- **PROBLEMA A RESOLVER**
Vuelve a escribir, sin cambiar nada, el pasaje del texto sobre la cena de Nochebuena que empieza con "La familia de" y continúa hasta "nuestro día a día.".

- **TEXTO PARA ANALIZAR**
────
Para los que hemos nacido en grandes familias, la cena de Nochebuena era la primera ceremonia protocolaria de nuestras vidas. Cada año. Tan pequeños.

Yo, tímido como un perrillo abandonado por entonces, me moría de los nervios. 

La familia de mi madre la componían ocho hermanos. Los primos superaban los veinte. Nos esperaba cada año un recital de besos, achuchones y preguntas. Ya se iba distinguiendo por entonces quiénes eran más llanos, más pijos, más golfos, mas controlados. Pero no eran, en gran parte, sino desconocidos de nuestro día a día.

Las voces subían, el alcohol se hacía dueño de los gestos de los mayores y a nosotros nos organizaban por grupos de edad para que preparásemos obras de teatro y no diésemos mucho el coñazo.

Yo, habituado a visitar esa casa de mi abuela cada viernes, sentía que se invadía mi espacio. 

Cada año cambiaban las relaciones entre los mayores, había enfermedades, mis primos crecían y preparabas inconscientemente las respuestas a las preguntas que te harían.

El tiempo fue, inmisericorde, vaciando esa casa de la abuela. Hoy no conozco casi nada de la vida de esos primos con los que un día me pusieron a preparar obras de teatro entre las risas alcoholizadas de los mayores.

-Abuela, esto está cortito -decía mi tío Pepe cuando llegaban los turrones.

Yo me lanzaba a por el turrón de Suchard y observaba, ya libre, cómo iba muriendo la noche.
────
- **DATOS PARA REVISAR**
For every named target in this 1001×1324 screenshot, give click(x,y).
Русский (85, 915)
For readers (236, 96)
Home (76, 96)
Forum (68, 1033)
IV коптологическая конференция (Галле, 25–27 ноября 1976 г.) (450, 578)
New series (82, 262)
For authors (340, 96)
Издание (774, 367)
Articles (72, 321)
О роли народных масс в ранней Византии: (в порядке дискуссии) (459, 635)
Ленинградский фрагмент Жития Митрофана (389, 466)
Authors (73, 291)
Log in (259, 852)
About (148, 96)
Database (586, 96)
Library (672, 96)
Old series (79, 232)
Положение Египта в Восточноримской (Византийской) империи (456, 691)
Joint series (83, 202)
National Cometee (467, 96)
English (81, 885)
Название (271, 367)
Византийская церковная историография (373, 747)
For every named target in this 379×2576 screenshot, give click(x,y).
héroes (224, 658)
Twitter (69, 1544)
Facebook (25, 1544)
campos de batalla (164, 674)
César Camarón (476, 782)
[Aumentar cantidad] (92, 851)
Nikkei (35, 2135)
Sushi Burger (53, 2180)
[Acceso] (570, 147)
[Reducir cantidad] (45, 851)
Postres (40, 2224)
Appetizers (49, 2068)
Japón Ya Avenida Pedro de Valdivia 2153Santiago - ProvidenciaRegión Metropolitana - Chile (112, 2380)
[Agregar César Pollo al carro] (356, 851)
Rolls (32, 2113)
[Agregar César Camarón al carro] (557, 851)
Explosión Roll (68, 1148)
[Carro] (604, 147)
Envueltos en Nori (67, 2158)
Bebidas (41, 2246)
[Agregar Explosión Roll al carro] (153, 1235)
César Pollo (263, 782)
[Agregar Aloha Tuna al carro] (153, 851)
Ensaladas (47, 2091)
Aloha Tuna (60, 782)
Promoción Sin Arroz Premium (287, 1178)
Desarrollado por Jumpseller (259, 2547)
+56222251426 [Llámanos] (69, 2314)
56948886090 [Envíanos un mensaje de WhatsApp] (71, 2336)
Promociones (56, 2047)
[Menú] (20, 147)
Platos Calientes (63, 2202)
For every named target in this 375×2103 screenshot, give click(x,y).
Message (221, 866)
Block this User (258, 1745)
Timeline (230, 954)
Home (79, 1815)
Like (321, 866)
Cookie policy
────
- **RESPUESTA A LA TAREA**
La familia de mi madre la componían ocho hermanos. Los primos superaban los veinte. Nos esperaba cada año un recital de besos, achuchones y preguntas. Ya se iba distinguiendo por entonces quiénes eran más llanos, más pijos, más golfos, mas controlados. Pero no eran, en gran parte, sino desconocidos de nuestro día a día.